** Problem **
Extract all records. Keep each one exact.

Pixel coordinate grounding data
● ● ● ● ● ● ●
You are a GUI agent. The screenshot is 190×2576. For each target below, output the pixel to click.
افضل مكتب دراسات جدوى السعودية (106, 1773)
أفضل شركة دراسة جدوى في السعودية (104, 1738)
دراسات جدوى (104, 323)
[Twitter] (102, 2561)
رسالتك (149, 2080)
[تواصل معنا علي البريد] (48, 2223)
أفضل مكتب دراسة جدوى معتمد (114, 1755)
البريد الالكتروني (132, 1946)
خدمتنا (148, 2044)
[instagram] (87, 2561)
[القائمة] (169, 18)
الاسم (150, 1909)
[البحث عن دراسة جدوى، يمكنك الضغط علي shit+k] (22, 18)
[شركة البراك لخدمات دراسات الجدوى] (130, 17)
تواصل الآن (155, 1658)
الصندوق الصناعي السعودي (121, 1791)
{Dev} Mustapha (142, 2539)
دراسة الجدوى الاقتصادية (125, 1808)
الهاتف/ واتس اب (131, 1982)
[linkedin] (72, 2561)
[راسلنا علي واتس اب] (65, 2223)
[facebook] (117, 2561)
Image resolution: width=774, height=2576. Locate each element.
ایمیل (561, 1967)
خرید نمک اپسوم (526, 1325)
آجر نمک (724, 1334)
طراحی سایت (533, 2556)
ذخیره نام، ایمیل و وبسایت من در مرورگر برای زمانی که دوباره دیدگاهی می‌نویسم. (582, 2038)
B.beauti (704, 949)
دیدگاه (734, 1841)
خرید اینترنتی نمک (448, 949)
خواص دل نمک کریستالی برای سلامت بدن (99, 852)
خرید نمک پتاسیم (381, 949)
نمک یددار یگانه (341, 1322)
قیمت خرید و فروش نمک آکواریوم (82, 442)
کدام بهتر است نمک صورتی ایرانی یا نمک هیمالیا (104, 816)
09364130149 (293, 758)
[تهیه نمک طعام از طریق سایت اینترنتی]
● ● ● ● ● ● ●
** Exercise output **
You are a GUI agent. The screenshot is 190×2576. For each target below, output the pixel to click.
افضل مكتب دراسات جدوى السعودية (106, 1773)
أفضل شركة دراسة جدوى في السعودية (104, 1738)
دراسات جدوى (104, 323)
[Twitter] (102, 2561)
رسالتك (149, 2080)
[تواصل معنا علي البريد] (48, 2223)
أفضل مكتب دراسة جدوى معتمد (114, 1755)
البريد الالكتروني (132, 1946)
خدمتنا (148, 2044)
[instagram] (87, 2561)
[القائمة] (169, 18)
الاسم (150, 1909)
[البحث عن دراسة جدوى، يمكنك الضغط علي shit+k] (22, 18)
[شركة البراك لخدمات دراسات الجدوى] (130, 17)
تواصل الآن (155, 1658)
الصندوق الصناعي السعودي (121, 1791)
{Dev} Mustapha (142, 2539)
دراسة الجدوى الاقتصادية (125, 1808)
الهاتف/ واتس اب (131, 1982)
[linkedin] (72, 2561)
[راسلنا علي واتس اب] (65, 2223)
[facebook] (117, 2561)
Image resolution: width=774, height=2576. Locate each element.
ایمیل (561, 1967)
خرید نمک اپسوم (526, 1325)
آجر نمک (724, 1334)
طراحی سایت (533, 2556)
ذخیره نام، ایمیل و وبسایت من در مرورگر برای زمانی که دوباره دیدگاهی می‌نویسم. (582, 2038)
B.beauti (704, 949)
دیدگاه (734, 1841)
خرید اینترنتی نمک (448, 949)
خواص دل نمک کریستالی برای سلامت بدن (99, 852)
خرید نمک پتاسیم (381, 949)
نمک یددار یگانه (341, 1322)
قیمت خرید و فروش نمک آکواریوم (82, 442)
کدام بهتر است نمک صورتی ایرانی یا نمک هیمالیا (104, 816)
09364130149 (293, 758)
[تهیه نمک طعام از طریق سایت اینترنتی]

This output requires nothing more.